Let me just use 2,009 2011 appreciate this. In that recession of 2,009, we generated almost $7,000,000,000 of free cash appreciate cash flow from operations was down. But as you saw earlier in the presentation, We actually reduced by $3,000,000,000 the amount of CapEx that we spent in 2,009. So you have this nice self correcting in down parts of the cycle, which I think is kind of appreciate a not well understood part of our business model. 2011, which was a very strong year, we generated over $10,000,000,000 of free cash flow.

Cash flow from operations was over $20,000,000,000 and we invested $10,000,000,000 in CapEx. So you can see the other side of that cycle where we're making some significant investments in a strong appreciate it. After investing in our business, our first priority, I think, as you all well know, is in the dividend as a way to return cash to shareholders and generate shareholder return. This just shows that dividend increase over time. You can see it's been a nice 10 years, and we're not done yet.

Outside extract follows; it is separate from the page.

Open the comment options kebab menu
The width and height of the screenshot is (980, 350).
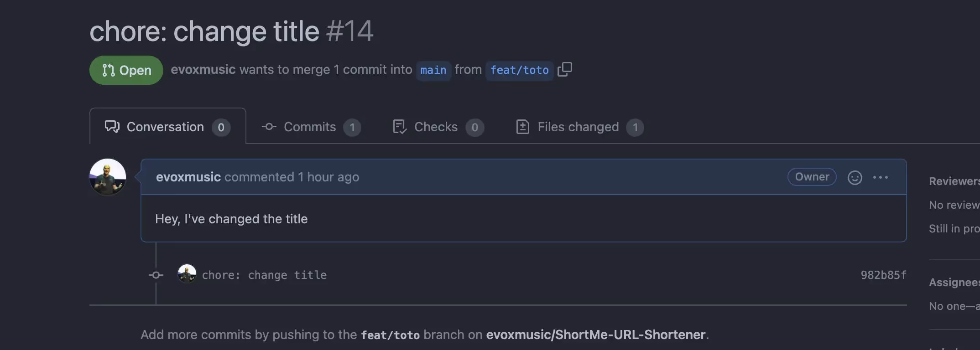click(880, 177)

Appreciate this year this week, we announced another 7% increase in the dividend. When that goes into effect in the Q3, we'll be paying out $0.90 per share as a significant shareholder. It's something that I like to see. I love to get those checks. And as we think about this going forward and as I told you last year, we're dedicating a larger percent of our free cash flow over time to the dividend.

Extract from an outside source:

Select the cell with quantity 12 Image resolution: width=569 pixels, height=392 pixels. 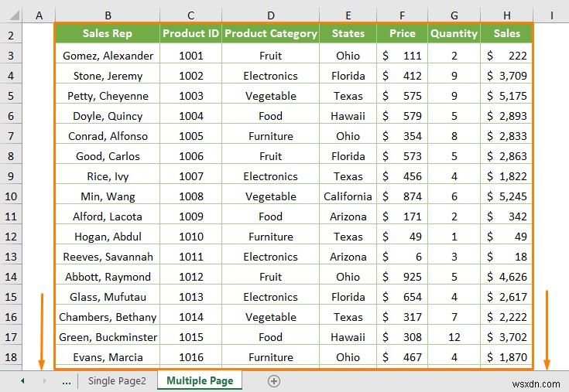click(x=454, y=337)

And we took that up from about a third to about 40%, appreciate that. And you can see that in the actions that we've taken over the last 18 months. And then share repurchases are the other way that we return cash to shareholders. And again, the way we think about this is we kind of figure out a cash appreciate the target that we want to be at, and it's not an exact number. It's often a range.

We say we kind of want to have this much cash. And then we use the buyback appreciate the way to modulate that cash balance, which also returns cash to our shareholders. You can see that in 2011, we generated a lot of free cash flow. Appreciate that. We then invested in CapEx and paid out a healthy dividend.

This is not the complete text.